What the exercise asks: Look through the entries below and return all lines including the word "Terms".

Data:
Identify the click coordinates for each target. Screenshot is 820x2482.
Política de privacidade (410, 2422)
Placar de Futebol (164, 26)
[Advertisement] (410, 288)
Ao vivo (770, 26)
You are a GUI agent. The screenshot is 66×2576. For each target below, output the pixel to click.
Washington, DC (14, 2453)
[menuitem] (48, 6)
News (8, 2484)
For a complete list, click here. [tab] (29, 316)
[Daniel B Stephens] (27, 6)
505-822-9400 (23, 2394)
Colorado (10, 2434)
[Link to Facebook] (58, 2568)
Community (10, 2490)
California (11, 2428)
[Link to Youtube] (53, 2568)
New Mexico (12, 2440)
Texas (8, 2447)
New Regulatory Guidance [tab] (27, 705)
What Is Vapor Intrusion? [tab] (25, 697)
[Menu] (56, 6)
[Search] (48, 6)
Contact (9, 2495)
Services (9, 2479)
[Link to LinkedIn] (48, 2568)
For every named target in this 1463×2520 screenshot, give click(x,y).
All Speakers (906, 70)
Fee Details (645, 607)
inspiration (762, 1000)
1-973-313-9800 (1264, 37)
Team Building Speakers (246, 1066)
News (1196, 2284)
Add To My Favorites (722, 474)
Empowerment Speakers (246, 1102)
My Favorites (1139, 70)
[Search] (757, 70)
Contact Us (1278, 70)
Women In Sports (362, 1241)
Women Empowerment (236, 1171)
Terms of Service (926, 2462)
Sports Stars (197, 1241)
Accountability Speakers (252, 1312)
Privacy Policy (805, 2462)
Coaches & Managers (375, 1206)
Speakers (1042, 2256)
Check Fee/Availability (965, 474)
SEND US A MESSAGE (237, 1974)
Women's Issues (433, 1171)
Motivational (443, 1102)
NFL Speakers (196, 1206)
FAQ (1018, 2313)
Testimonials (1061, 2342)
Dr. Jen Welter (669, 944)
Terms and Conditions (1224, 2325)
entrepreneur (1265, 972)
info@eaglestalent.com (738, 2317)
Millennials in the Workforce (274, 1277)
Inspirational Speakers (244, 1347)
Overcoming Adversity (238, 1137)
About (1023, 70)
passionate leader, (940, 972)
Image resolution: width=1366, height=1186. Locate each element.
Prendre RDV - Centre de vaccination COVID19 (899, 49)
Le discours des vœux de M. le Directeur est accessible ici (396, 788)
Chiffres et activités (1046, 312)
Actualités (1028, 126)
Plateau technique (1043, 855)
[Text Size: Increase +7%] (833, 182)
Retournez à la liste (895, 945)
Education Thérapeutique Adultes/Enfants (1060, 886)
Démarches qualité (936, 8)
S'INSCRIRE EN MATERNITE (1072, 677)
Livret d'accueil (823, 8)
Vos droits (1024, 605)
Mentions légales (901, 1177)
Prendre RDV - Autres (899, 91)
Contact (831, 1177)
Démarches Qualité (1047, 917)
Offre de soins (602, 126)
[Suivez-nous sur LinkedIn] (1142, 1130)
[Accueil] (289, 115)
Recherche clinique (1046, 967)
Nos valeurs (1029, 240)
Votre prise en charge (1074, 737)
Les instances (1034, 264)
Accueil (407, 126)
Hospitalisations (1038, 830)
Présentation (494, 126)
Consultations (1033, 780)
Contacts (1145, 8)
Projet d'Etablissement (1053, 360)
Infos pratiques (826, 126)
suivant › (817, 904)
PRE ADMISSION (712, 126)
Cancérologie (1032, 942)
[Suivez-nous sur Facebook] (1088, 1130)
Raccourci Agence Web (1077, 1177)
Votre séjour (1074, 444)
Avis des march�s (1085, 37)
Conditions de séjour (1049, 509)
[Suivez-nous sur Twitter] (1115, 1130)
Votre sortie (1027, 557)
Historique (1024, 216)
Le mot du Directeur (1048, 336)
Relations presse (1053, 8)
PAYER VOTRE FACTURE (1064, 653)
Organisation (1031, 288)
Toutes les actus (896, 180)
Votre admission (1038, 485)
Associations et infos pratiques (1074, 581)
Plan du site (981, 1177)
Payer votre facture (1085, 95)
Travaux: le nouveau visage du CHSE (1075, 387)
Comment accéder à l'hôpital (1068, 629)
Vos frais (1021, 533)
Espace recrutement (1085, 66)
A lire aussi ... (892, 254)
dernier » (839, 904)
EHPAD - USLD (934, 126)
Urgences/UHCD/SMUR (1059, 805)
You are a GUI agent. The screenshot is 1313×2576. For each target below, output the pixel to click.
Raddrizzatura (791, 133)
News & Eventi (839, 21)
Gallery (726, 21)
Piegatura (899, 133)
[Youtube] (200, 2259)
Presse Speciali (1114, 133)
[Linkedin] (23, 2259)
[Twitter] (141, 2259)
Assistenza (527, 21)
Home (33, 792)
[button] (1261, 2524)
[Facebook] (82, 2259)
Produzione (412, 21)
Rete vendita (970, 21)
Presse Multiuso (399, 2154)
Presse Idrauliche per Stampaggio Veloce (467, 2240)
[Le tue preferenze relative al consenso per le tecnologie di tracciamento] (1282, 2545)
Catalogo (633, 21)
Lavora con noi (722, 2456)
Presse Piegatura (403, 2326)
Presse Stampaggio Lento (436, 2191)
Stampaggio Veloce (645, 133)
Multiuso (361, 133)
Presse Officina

Solution:
Terms of Service (926, 2462)
Terms and Conditions (1224, 2325)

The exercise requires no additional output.